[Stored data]
►

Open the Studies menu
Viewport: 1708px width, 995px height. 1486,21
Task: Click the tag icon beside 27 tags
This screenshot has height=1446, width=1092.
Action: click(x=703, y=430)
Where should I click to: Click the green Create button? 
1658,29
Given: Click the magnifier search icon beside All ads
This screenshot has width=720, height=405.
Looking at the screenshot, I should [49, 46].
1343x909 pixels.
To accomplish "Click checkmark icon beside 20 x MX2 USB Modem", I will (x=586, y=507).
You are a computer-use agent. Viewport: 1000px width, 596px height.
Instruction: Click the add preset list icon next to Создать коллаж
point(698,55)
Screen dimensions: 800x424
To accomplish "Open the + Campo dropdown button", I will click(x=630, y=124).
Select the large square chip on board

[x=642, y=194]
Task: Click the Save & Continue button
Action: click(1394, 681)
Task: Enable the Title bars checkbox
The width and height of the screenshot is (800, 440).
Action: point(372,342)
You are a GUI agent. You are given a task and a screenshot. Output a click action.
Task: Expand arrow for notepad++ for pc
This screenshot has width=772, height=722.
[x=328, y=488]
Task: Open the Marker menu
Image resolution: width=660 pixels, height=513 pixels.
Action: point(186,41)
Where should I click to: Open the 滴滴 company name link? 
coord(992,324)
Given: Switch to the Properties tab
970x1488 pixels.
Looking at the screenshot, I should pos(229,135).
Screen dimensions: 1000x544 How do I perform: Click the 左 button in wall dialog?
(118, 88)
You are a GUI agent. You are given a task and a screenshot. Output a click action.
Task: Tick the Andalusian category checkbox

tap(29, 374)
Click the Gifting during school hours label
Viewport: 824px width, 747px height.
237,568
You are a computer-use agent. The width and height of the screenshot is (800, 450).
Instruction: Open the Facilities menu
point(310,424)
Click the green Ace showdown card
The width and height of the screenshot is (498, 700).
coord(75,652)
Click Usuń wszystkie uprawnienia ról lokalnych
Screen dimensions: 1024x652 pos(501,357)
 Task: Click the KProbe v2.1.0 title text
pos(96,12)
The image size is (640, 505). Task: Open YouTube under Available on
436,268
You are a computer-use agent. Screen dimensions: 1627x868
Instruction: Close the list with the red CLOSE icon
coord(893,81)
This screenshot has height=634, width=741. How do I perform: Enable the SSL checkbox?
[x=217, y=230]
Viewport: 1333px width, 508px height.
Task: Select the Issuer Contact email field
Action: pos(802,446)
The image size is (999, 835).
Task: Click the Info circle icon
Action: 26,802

◄

## Task prompt
What you retype should run from the first line of the entries above through the line containing "1343x909 pixels.", exactly and in full.

## Result
Open the Studies menu
Viewport: 1708px width, 995px height. 1486,21
Task: Click the tag icon beside 27 tags
This screenshot has height=1446, width=1092.
Action: click(x=703, y=430)
Where should I click to: Click the green Create button? 
1658,29
Given: Click the magnifier search icon beside All ads
This screenshot has width=720, height=405.
Looking at the screenshot, I should [49, 46].
1343x909 pixels.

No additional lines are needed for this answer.